Sudan, l’Rsf: “Arrestato Abu Lulu e altri soldati accusati di violenze nella conquista di El Fasher”
Il comandante “Abu Lulu”, il macellaio sudanese ripreso in decine di video mentre con il sorriso sulle labbra stermina file di civili allineati ai suoi piedi, è stato “arrestato” dai suoi uomini, le Rsf che nei giorni scorsi ha guidato alla conquista della capitale del Darfur Settentrionale, El Fasher, sommergendola in bagno di sangue.
La sua fotografia con le manette ai polsi segue la dichiarazione del capo delle Rsf, il generale Mohamed Hamdan Dagalo sotto sanzioni degli Stati Uniti: ieri aveva riconosciuto “abusi” da parte delle sue forze annunciando l’apertura di un’indagine, poi però aveva sminuito le notizie dei massacri e smentito la strage all’ospedale saudita di El Fasher in cui – secondo l’Oms – sono state uccise almeno 460 persone.

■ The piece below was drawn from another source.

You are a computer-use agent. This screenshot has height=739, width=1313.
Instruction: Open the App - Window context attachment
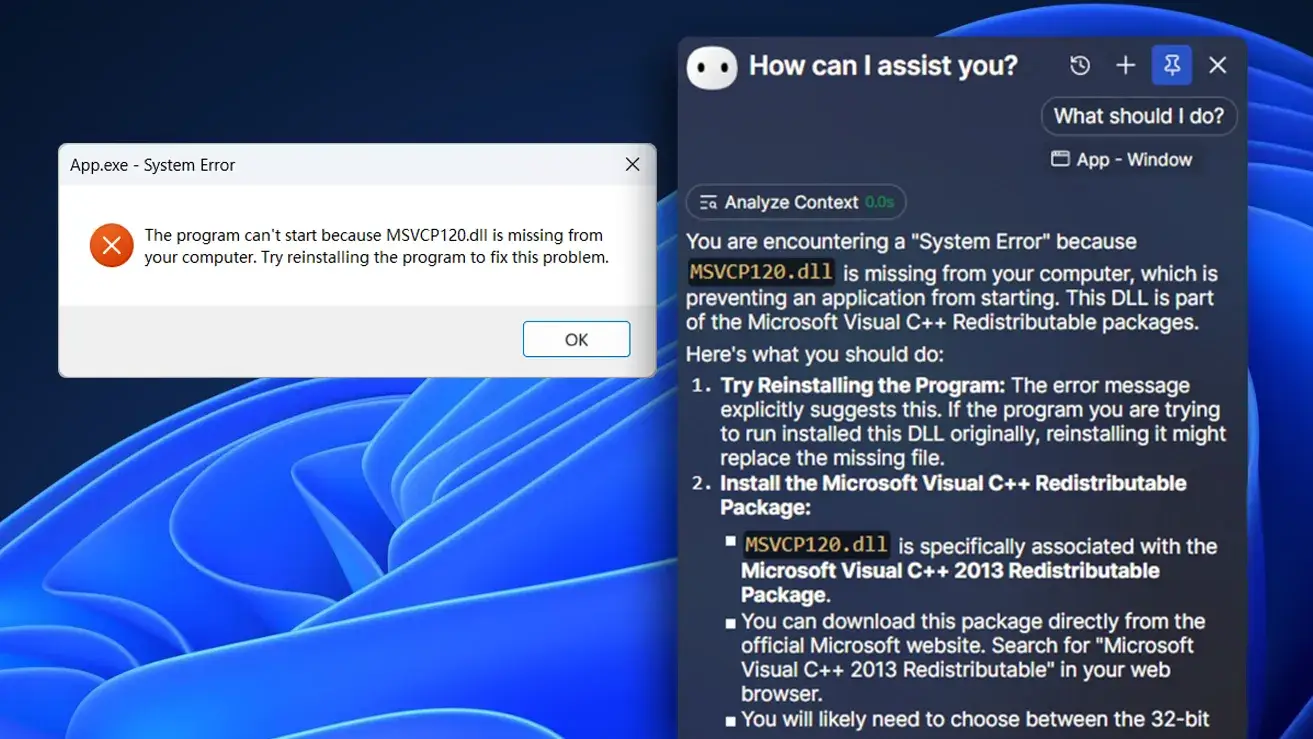point(1121,160)
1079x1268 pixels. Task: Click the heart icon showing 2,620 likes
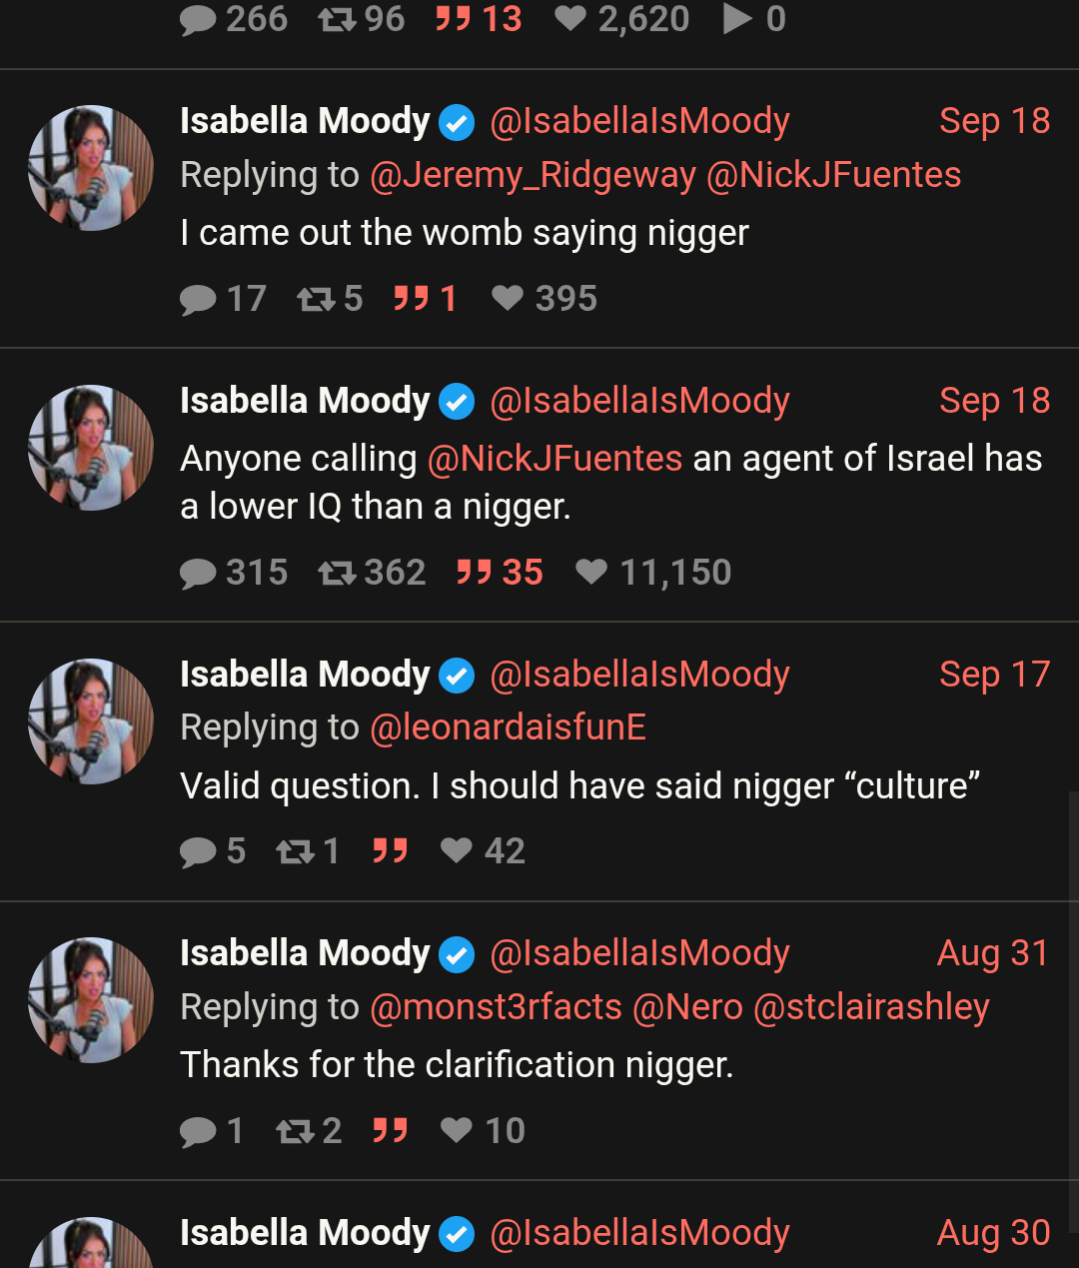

Ma l’orrore collettivo suscitato in tutto il mondo per decine di video girati dagli stessi miliziani delle Rsf, video strazianti che esaltavano Abu Lulu mentre scaricava il fucile su persone inermi, forniva un’occasione troppo comoda per non scaricare sulla crudeltà inarrivabile di un solo comandante la scia di sangue provocata da migliaia di miliziani che sta letteralmente colorando la savana sudanese. Le immagini satellitari di Airbus della terra arrossata dal sangue e di quelle che appaiono come pile di cadaveri ammassati hanno permesso al laboratorio di Ricerca umanitaria della Yale School of Public Health di confermare le immagini e i racconti della strage negli ospedali, trasformati in centri di detenzione.

I racconti che affiorano sono ogni ora più drammatici. Chi è riuscito a fuggire in tempo da El Fasher marciando con il cuore in gola per i sessanta chilometri che conducono a Tawila, donne e bambini e centinaia di piccoli orfani a cui erano appena stati uccisi i genitori, dice che la strada è disseminata di cadaveri. Sono affamati e disidratati, ma salvi: alle spalle si lasciano una città in cui sono in trappola 250mila persone, la maggior parte delle quali appartengono a gruppi etnici neri e sedentari che i Janjaweed stanno sistematicamente massacrando. I “demoni a cavallo”, come li chiamano in Sudan, sono tribù nomadi originarie della penisola araba, e sono la quasi totalità delle Rsf.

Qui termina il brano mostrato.